In Canada, fallout from the tariffs of automobiles, the country's largest non-energy export to the US, came quickly.
Hours before the 25% US tariffs in Canada came into effect this month, Stellantis announced it had been closing for two weeks when its assembly plant in Windsor, Ontario evaluated its plans.
Flavio Volpe, president of the Canadian Auto Parts Manufacturers Association, estimates that up to 12,000 workers in Canadian Parts Plants and Canadian-owned Parts Plants in the United States are idling by Stellantis Shutdown.
But so far, Prime Minister Mark Carney has not laid out exactly how the money generated by Canada's response to US tariffs will be spent. In addition to the $5.7 billion from retaliatory car rates, Canada expects to generate $42 billion a year from a set of taxes imposed in March in response to previous tariffs on Canadian goods applied by Trump.
The nature of the economic crisis created by Trump challenges governments across Canada and around the world to see what financial support will work.
Rob Gillesau, a professor of economics at the University of Toronto, said many of the temporary measures used during the pandemic or past recession. It's unlikely that it will be effective if Trump doesn't do it quickly. Return to customs.
“Usually, you're hoping to get back to normal,” he said. “But this is a potentially permanent structural trade shock. I don't think there is necessarily a good reason to think that the companies here today will be the same companies tomorrow.”
Canada is hit by three separate US tariffs: taxation of goods outside the scope of the US, Canada and Mexico trade agreements, and collection of automobiles and auto parts, and aluminum and steel.
Some Canadian provinces are blocking measures they have used during the pandemic. Most notable, Ontario is home to the country's automotive industry and many of the broader industrial bases, including the steel sector.
On Monday, Ontario Premier Doug Ford said businesses could pay various taxes by the end of June by the months.
“We can't control President Trump.

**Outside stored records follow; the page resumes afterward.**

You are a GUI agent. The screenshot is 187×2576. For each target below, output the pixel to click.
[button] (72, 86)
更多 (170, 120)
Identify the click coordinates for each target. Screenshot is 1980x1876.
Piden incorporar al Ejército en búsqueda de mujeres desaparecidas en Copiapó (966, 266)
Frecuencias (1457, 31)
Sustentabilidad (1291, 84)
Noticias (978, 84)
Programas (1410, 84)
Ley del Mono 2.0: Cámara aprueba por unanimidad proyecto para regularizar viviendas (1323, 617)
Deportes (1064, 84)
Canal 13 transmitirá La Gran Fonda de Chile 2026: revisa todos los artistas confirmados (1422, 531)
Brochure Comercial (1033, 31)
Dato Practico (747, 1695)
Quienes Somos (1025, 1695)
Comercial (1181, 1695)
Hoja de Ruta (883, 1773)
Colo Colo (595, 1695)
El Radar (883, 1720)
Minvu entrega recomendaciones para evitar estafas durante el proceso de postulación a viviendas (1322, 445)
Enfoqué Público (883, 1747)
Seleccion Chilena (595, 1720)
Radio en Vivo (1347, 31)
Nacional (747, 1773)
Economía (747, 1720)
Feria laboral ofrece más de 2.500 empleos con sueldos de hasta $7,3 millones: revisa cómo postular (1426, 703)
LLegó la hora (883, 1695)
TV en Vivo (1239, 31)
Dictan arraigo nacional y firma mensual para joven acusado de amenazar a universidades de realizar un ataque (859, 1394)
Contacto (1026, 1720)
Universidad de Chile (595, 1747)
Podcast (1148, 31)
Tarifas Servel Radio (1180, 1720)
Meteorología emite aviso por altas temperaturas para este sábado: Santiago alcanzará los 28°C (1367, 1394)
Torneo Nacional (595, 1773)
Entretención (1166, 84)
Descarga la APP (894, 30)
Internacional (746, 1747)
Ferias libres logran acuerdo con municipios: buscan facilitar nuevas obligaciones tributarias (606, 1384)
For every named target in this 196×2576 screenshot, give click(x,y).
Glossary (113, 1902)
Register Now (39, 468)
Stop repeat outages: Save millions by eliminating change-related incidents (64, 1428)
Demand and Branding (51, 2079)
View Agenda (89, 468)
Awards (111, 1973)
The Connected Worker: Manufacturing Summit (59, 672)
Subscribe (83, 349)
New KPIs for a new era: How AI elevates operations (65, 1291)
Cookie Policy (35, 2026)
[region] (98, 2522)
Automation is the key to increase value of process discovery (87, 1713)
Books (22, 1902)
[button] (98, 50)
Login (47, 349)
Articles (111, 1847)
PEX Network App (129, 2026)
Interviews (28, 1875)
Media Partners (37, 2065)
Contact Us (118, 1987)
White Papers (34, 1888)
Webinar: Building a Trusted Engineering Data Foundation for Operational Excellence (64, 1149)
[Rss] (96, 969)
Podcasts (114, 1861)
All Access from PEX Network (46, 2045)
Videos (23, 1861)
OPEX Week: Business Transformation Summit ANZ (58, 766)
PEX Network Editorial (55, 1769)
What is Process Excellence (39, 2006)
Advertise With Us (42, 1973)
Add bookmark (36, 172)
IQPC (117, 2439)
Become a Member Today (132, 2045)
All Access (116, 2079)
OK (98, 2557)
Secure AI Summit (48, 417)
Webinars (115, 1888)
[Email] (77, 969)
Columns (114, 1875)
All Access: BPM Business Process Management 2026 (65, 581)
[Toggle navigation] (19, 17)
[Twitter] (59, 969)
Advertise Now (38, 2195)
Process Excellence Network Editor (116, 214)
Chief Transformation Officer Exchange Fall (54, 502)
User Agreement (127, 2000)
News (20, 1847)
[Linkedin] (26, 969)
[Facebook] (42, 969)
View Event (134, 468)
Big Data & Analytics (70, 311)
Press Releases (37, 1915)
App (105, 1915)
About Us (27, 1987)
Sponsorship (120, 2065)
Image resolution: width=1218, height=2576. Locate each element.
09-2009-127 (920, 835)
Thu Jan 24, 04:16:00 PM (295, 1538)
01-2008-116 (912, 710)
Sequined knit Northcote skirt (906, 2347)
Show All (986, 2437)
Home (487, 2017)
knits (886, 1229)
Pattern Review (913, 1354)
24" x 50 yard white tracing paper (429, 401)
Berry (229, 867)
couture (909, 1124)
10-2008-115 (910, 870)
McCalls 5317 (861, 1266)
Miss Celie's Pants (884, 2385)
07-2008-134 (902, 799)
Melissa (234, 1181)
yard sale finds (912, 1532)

But we have full control over the future that we build for ourselves,” he said that he recently became something of a fixture for America's television news outlet because he opposed tariffs.
The government estimates that delaying the tax bill will allow businesses to hold about $9 billion in Canadian dollars than they expected.
“For margin companies, this could be important,” Professor Jillzoo said. “But given this drags me around, I don't think the impact on the survival of a company would make any particular sense.”
The state also said it is returning $2 billion in Canadian dollars to employers in the workplace accident insurance fund as a further boost.
Western Manitoba has announced the delay in payments for several tax-related businesses, while Quebec and New Brunswick are offering low-cost loans to businesses to adapt to a world where the US is no longer a financially viable market.
The federal government owned Canadian Business Development Bank, Special loan programs for businesses affected by customs duties. And another reply from the pandemic has changed unemployment insurance rules to help workers who are shortened due to US tariffs.
“We had never been in this situation before,” Professor Jillzoo said. “We're trying to identify which companies and sectors will be okay. That's really difficult,” he added.